What’s the progress on the linkage so far? The first, EUR 2.5 bn phase of the project will connect the three countries’ grids and is set for commissioning by December 2023 with an initial capacity of 1 GW. The project has been in the works for a while, as Cairo, Athens, and Nicosia signed the framework agreement back in 2019. The project comes at a time when Europe is experiencing the first (but certainly not last) renewable energy crisis in the renewable energy transition.
OTHER ENERGY NEWS- Egypt’s LNG exports are set to rise this month compared to September, as shipments from the Idku liquefaction plant and the recently-revived Damietta plant ramp up, industry insiders told Reuters yesterday. Five shipments have already sailed so far into the month, with a vessel currently loading at the Idku plant, and another due on 16 October, according to data intelligence firm Kpler. The intelligence firm expects three shipments to leave each of the Idku and Damietta plants in the first half of October, compared to a total of five during the entire month of September. The increase also owed to a sell tender recently launched by state-owned EGAS for shipment on 31 October.
The numbers: The country exported a record 4.3 mn tonnes of LNG in 9M2021, up from only 0.45 mn tonnes a year earlier, thanks to an improvement in local supplies and in the pricing environment, a Kpler analyst told Reuters.

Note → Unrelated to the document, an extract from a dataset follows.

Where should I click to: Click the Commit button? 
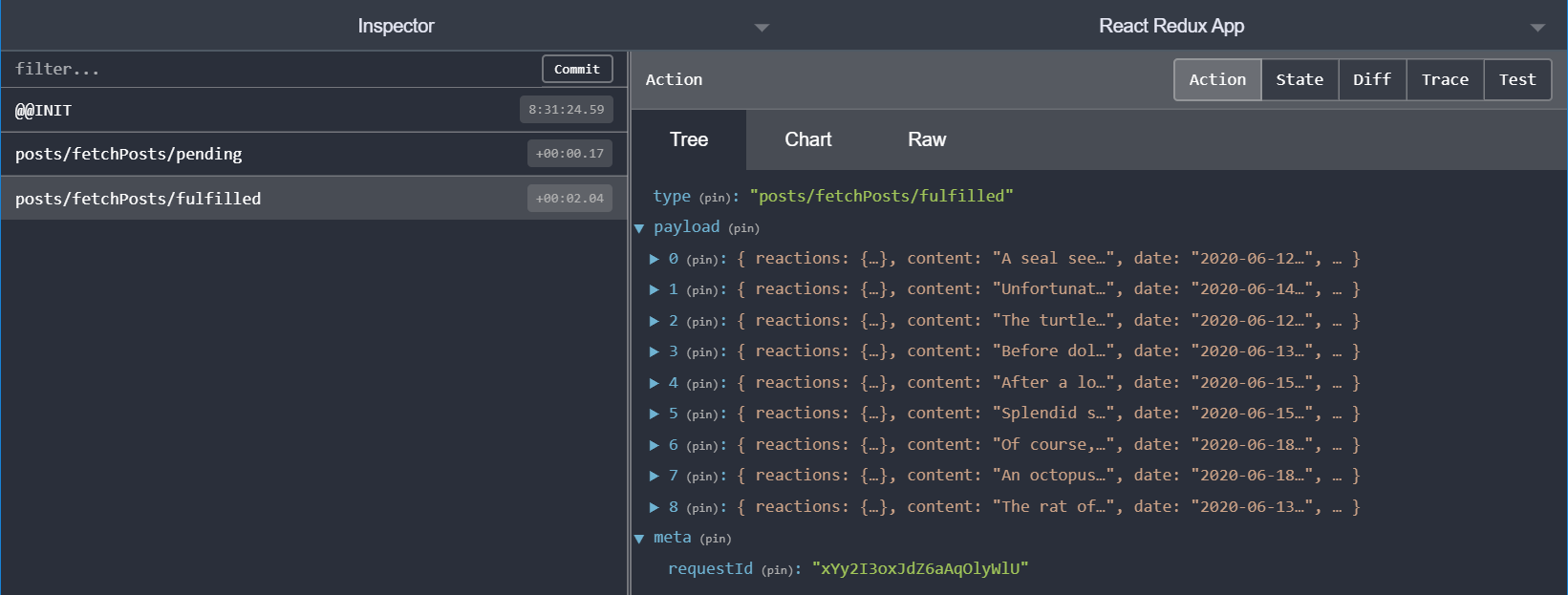pos(577,69)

Egypt exported 1.4 bn tonnes in 2Q2021, compared to none over the same period last year.
Egypt became a net exporter of LNG in 2018 after the discovery of the supergiant Zohr gas field — the Mediterranean’s largest — allowed us to pull the plug on LNG imports. While Egypt was the Middle East’s biggest LNG importer in 2016 and 2017, it made the largest contribution to the growth of Arab countries’ LNG exports in 2Q2021, according to a report by the Organization of Arab Petroleum Exporting Countries (OAPEC) issued in August.
Egypt’s LNG exports also picked up steam after we brought the Damietta liquefied natural gas (LNG) plant online earlier in the year following an eight-year hiatus. The revival of the plant was expected to boost Egyptian natgas supplies to Europe, at least 30 LNG shipments have made their way out of the revived plant and the Idku facility since then.